I don't ordinarily blog about highly personal matters, but here goes.
I had a great time with my father, Murl Peterson, until around the age of three. I remember the exact moment that everything changed. I told him he was the greatest dad in the world and, instead of telling me that I was the greatest kid in the world (which is of course what I was fishing for), he looked out the car window. I figured there was something wrong with me. Only much, much later, did I learn of the deep scars my father carried from his own childhood, of being tied up and beaten by his own father and constantly criticized for becoming a working man (mill worker, longshoreman, fisherman) instead of a minister. My dad was the life of the party with lodge members, co-workers, and hunting buddies. But family made him really nervous. He carried around so much hurt and anger, and he knew that this anger could be very damaging. So he tended to keep his distance from those he most loved--though he was great with babies and dogs.

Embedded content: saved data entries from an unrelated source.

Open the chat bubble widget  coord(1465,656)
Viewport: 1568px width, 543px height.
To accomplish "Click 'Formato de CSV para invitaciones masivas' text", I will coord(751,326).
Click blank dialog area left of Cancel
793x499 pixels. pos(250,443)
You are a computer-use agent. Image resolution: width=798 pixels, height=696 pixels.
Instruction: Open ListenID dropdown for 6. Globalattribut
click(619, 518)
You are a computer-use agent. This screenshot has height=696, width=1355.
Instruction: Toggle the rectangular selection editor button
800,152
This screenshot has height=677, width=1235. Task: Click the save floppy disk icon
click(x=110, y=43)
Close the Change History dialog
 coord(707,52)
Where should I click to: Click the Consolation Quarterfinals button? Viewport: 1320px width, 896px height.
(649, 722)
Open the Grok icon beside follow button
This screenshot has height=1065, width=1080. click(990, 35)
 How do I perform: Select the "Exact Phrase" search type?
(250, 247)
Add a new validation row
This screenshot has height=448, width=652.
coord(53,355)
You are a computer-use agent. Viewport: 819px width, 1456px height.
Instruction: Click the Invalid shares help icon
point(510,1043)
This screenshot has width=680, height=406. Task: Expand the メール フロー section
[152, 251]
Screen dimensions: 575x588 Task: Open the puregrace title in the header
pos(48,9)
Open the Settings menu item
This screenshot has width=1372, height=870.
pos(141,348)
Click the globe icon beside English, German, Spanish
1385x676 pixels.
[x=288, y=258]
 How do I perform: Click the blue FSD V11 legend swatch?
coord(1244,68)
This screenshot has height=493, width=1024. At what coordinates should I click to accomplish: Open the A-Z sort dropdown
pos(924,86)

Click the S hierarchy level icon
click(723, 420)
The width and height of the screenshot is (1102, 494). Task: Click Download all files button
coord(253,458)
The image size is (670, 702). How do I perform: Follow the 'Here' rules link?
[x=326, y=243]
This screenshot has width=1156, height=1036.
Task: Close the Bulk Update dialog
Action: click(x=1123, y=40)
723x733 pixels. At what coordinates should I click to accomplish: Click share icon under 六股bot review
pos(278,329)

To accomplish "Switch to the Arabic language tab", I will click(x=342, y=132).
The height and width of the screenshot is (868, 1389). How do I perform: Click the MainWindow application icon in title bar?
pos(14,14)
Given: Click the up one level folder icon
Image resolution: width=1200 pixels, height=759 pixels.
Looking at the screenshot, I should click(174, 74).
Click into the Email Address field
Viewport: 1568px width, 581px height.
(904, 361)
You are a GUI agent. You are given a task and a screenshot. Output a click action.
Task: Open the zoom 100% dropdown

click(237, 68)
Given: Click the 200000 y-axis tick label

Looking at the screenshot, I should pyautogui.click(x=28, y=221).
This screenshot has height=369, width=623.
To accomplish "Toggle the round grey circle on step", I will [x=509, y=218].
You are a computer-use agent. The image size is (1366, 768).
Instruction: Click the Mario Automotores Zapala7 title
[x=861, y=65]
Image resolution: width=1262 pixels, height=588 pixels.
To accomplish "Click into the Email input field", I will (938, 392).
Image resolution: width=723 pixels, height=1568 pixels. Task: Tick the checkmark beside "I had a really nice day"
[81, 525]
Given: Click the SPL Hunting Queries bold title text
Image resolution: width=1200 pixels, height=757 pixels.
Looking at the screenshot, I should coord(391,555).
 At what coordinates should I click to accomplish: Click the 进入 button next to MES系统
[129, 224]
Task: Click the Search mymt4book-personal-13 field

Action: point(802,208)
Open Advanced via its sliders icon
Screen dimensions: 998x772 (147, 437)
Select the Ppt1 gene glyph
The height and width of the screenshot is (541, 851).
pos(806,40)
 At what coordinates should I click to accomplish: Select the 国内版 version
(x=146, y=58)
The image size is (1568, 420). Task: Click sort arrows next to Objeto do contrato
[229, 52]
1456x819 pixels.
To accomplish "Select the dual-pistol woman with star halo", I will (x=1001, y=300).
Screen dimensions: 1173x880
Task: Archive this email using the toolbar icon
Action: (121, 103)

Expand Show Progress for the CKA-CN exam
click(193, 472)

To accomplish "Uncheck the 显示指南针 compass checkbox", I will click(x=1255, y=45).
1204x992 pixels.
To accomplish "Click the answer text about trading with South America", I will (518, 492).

I was too frightened of my father to challenge him directly, so I punished him in suble ways. I became a vegetarian. I steered away from carpentry or other practical matters that he excelled at--and wanted me to excel at--and focused on the arts and humanities. One of my more diabolical digs at him was giving him a very complex book on the history of black families in the U.S. It was my way of saying "I am not you. Deal with it."
But many years later, when helping my widowed mother to move, I found the book, saturated with tobacco smoke, the first half heavily creased. My dad had tried to follow his youngest and most peculiar child for about 200 pages before giving up. But he tried, even when I did not want him to.
Thank you, dad, and I'm sorry I didn't know you better.